**MATERIAL SUPPLIED:**
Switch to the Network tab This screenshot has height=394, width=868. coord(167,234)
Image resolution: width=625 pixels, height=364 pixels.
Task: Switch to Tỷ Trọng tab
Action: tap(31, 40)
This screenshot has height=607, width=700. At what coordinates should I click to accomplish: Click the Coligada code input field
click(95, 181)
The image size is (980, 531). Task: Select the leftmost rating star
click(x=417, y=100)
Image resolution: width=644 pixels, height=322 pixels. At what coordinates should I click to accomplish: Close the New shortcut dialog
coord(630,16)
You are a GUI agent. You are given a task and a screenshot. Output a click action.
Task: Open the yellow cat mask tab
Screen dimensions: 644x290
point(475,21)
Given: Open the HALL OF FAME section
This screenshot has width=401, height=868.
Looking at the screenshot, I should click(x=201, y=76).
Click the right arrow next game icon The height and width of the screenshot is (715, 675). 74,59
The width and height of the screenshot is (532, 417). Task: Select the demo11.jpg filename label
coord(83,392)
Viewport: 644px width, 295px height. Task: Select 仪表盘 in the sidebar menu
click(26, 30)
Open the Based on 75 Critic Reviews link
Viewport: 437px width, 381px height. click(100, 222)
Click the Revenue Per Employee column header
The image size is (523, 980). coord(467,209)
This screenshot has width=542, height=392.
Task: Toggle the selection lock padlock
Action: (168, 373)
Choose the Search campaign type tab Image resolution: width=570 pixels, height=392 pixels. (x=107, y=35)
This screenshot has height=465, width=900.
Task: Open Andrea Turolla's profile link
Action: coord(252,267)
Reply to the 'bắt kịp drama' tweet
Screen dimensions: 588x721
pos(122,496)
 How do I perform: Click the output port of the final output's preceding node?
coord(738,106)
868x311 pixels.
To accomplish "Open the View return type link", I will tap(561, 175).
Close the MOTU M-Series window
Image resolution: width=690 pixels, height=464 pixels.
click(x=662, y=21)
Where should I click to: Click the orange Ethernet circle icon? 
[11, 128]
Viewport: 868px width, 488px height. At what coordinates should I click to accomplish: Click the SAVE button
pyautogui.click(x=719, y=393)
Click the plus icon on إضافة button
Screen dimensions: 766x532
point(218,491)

**WHAT YOU HAVE TO DO:** Transcribe the records above in full, exactly as they stand.

**ANSWER SECTION:**
Switch to the Network tab This screenshot has height=394, width=868. coord(167,234)
Image resolution: width=625 pixels, height=364 pixels.
Task: Switch to Tỷ Trọng tab
Action: tap(31, 40)
This screenshot has height=607, width=700. At what coordinates should I click to accomplish: Click the Coligada code input field
click(95, 181)
The image size is (980, 531). Task: Select the leftmost rating star
click(x=417, y=100)
Image resolution: width=644 pixels, height=322 pixels. At what coordinates should I click to accomplish: Close the New shortcut dialog
coord(630,16)
You are a GUI agent. You are given a task and a screenshot. Output a click action.
Task: Open the yellow cat mask tab
Screen dimensions: 644x290
point(475,21)
Given: Open the HALL OF FAME section
This screenshot has width=401, height=868.
Looking at the screenshot, I should click(x=201, y=76).
Click the right arrow next game icon The height and width of the screenshot is (715, 675). 74,59
The width and height of the screenshot is (532, 417). Task: Select the demo11.jpg filename label
coord(83,392)
Viewport: 644px width, 295px height. Task: Select 仪表盘 in the sidebar menu
click(26, 30)
Open the Based on 75 Critic Reviews link
Viewport: 437px width, 381px height. click(100, 222)
Click the Revenue Per Employee column header
The image size is (523, 980). coord(467,209)
This screenshot has width=542, height=392.
Task: Toggle the selection lock padlock
Action: (168, 373)
Choose the Search campaign type tab Image resolution: width=570 pixels, height=392 pixels. (x=107, y=35)
This screenshot has height=465, width=900.
Task: Open Andrea Turolla's profile link
Action: coord(252,267)
Reply to the 'bắt kịp drama' tweet
Screen dimensions: 588x721
pos(122,496)
 How do I perform: Click the output port of the final output's preceding node?
coord(738,106)
868x311 pixels.
To accomplish "Open the View return type link", I will tap(561, 175).
Close the MOTU M-Series window
Image resolution: width=690 pixels, height=464 pixels.
click(x=662, y=21)
Where should I click to: Click the orange Ethernet circle icon? 
[11, 128]
Viewport: 868px width, 488px height. At what coordinates should I click to accomplish: Click the SAVE button
pyautogui.click(x=719, y=393)
Click the plus icon on إضافة button
Screen dimensions: 766x532
point(218,491)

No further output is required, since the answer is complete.